AI Infrastructure Is Rapidly Rewiring The Electrical Grid
Global data center electricity demand is surging. The International Energy Agency reports that consumption could roughly double in the near term, driven by AI training and inference workloads. That growth collides with transformer bottlenecks, interconnection delays, and aging grid assets—challenges flagged by the U.S. Department of Energy and the North American Electric Reliability Corporation as risks to reliability.
At campus scale, even a small efficiency gain compounds. A 1% improvement at 5 megawatts saves 50 kilowatts per unit—power that otherwise turns into heat requiring still more cooling. The ability to tightly control voltage and harmonics at the rack level is increasingly valued by operators who must meet strict uptime targets while pushing power densities higher.
Manufacturing Plan And Market Share Ambition
Heron Power plans to build a factory targeting annual output of roughly 40 gigawatts of Heron Link units. By the company’s estimates, that equates to about 10% to 15% of annual transformer production outside China—or roughly 5% to 10% of global demand—and amounts to capacity comparable to half of Texas’s peak load.
The company aims to begin pilot production before ramping over the following years. Beyond data centers—which currently account for about one-third of its pipeline—Heron cites strong interest from utility-scale solar and battery operators who need fast, bidirectional power control and black-start capabilities without bulky legacy stacks.

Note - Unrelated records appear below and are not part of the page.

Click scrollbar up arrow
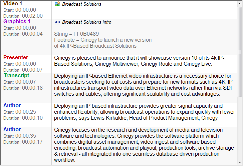 240,3
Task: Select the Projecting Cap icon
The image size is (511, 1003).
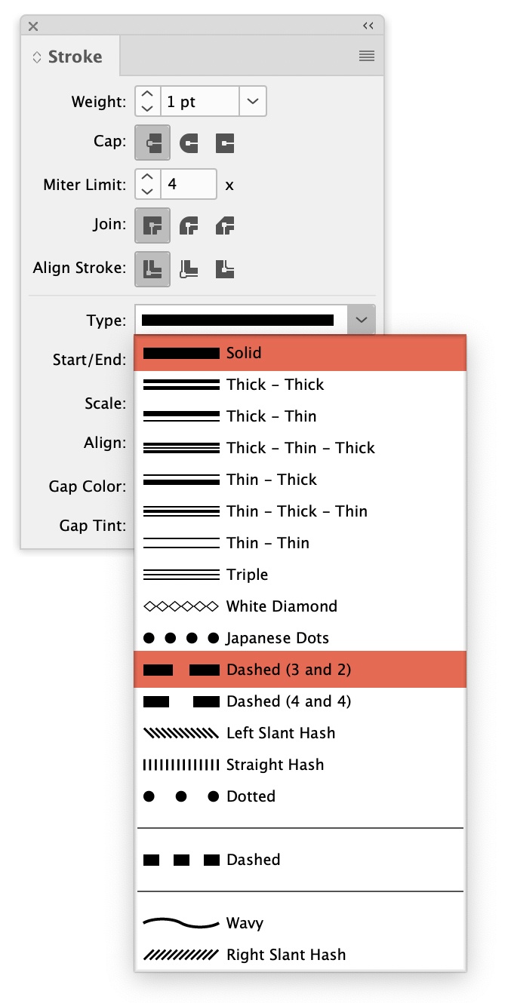Action: 224,142
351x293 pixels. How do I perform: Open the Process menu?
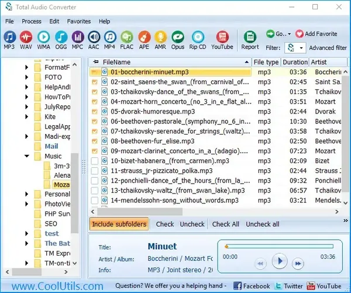[32, 21]
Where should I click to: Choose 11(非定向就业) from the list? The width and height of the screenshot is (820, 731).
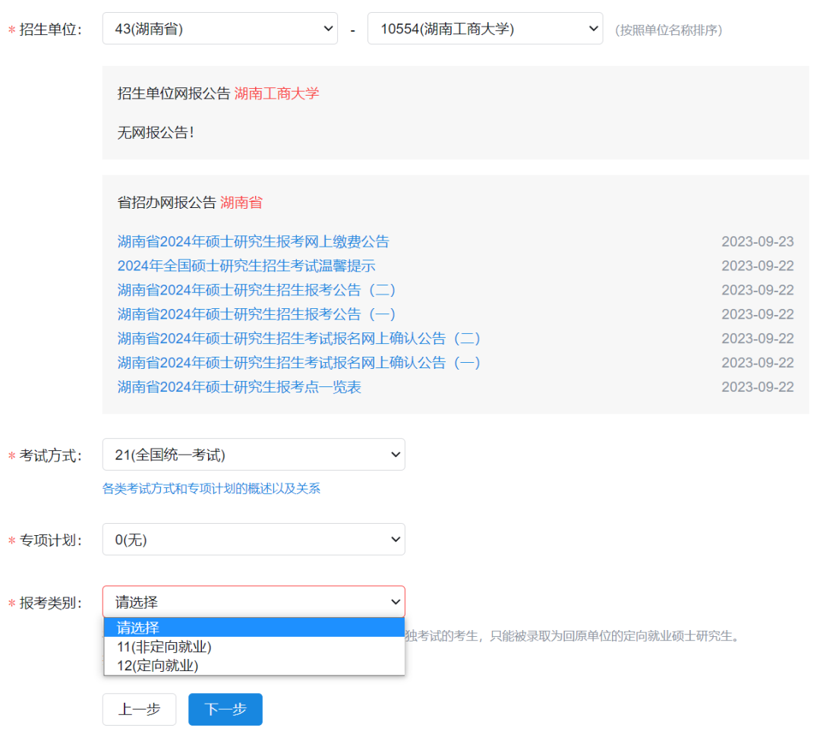point(254,647)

A Crowded Field Reaches Deployment Phase
SSTs are not novel in concept; they have been studied and piloted for years by major OEMs and research groups. Hitachi Energy, ABB, and Siemens Energy have all demonstrated power-electronic transformer technologies in rail and grid applications, while the Electric Power Research Institute and U.S. national laboratories have validated performance using wide-bandgap semiconductors such as silicon carbide and gallium nitride. What’s different now is market pull: AI-scale data centers and renewable buildouts are creating bankable volumes that justify factories rather than prototypes.
Execution risk remains real. Manufacturers must secure reliable silicon carbide supply, navigate standards and certifications, and win utility trust with rigorous testing on electromagnetic compatibility, fault behavior, and cyber-secure controls. Yet the direction of travel is clear: digitized, modular power hardware is steadily displacing passive iron as grids and campuses demand speed and intelligence.
What To Watch Next As Solid-State Transformers Scale
Key milestones will include large-scale site deployments with hyperscalers, proof that integrated batteries can replace standalone UPS at Tier III and Tier IV facilities, and validation of lifetime economics versus conventional gear. Watch for partnerships with utilities and independent power producers, along with performance data on efficiency, fault ride-through, and mean time to repair across multi-megawatt fleets.
With heavyweight investors and a founder seasoned in high-volume energy manufacturing, Heron Power is positioned to make SSTs a mainstream option. If the company hits its production targets and delivers reliability at scale, solid-state transformers could become a default choice for the next wave of AI data centers and renewable-rich grid nodes.